Es cierto, a veces, cuando se le pasa la dosis, puede ser agresivo y ha llegado a golpearla, “pero… no fuerte, me ha empujado”. Luego se arrepiente y la llena de piropos. Hasta le ha comprado un iPhone con el que puede comunicarse y mandar WhatsApp, con las fotos de los lugares a donde la lleva a comer, y donde ya aprendió para qué sirve cada cubierto, y que el vino hay que olerlo antes de beberlo.

Lo mejor es que ella puede ir cuando quiera a ponerse el modelo de uñas que esté más de acuerdo con su ropa.
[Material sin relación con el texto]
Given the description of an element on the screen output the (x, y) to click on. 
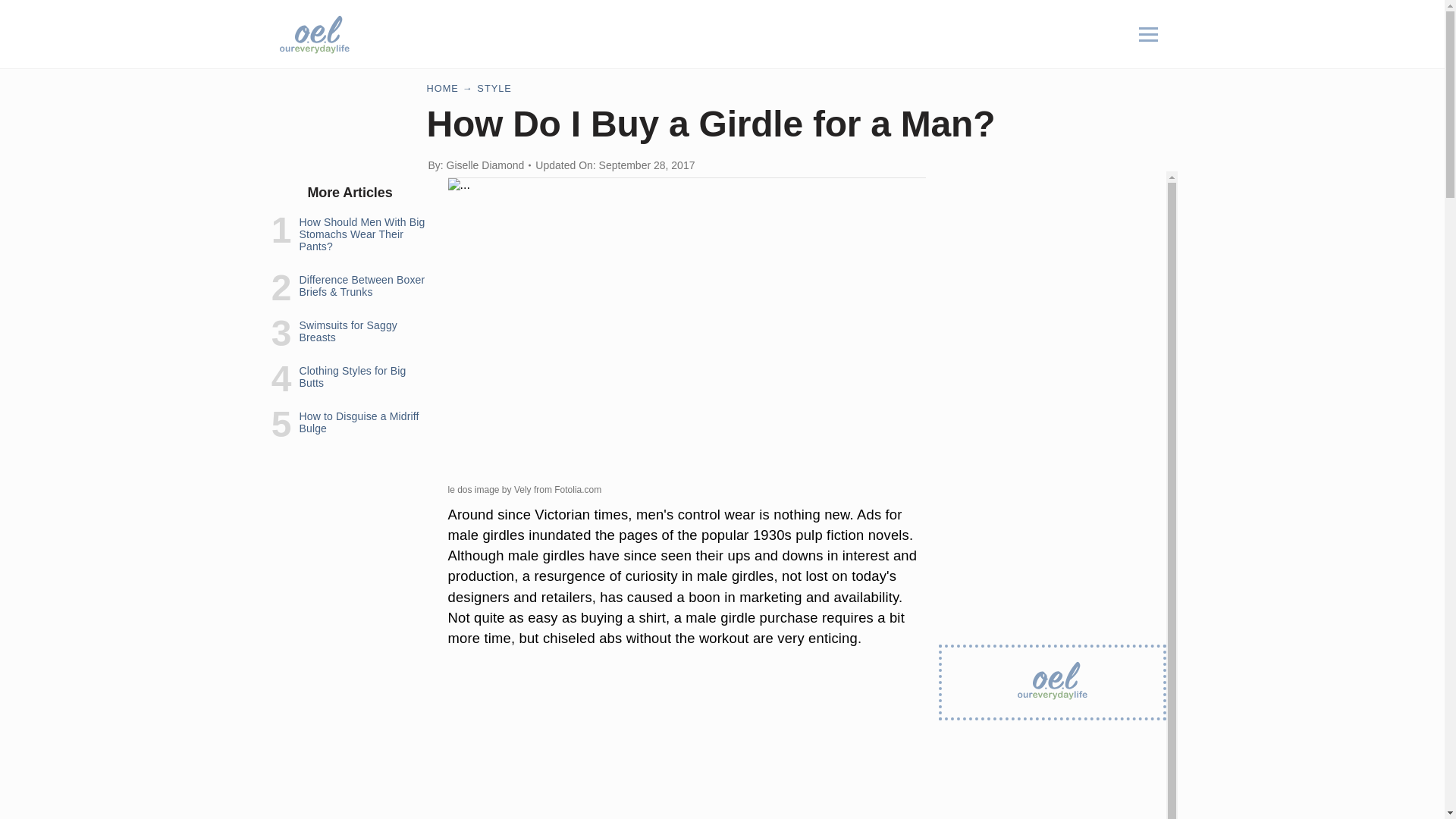
HOME (442, 88)
How Should Men With Big Stomachs Wear Their Pants? (361, 234)
STYLE (494, 88)
Swimsuits for Saggy Breasts (347, 331)
Fotolia.com (577, 489)
How to Disguise a Midriff Bulge (358, 422)
Clothing Styles for Big Butts (352, 376)
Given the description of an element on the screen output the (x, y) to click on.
Y no se le rompen porque casi no lava platos ni hace quehacer.

Este no es un relato de los que gusta hacer a ciertos jóvenes escritores o cineastas que se regodean en hacer pública la marginación y disfrutan llenando los espacios de cultura urbana con este tipo de historias.

Esta es una verdad de vida que se confronta con otras verdades que ni siquiera se rozan. Es una historia que, cuando no pasa de la tinta, se convierte en una pieza útil para las exposiciones y los certámenes donde los autores se vuelven solidarios de la miseria, mientras encienden un cigarrillo y conceden entrevistas a revistas que casi nadie lee.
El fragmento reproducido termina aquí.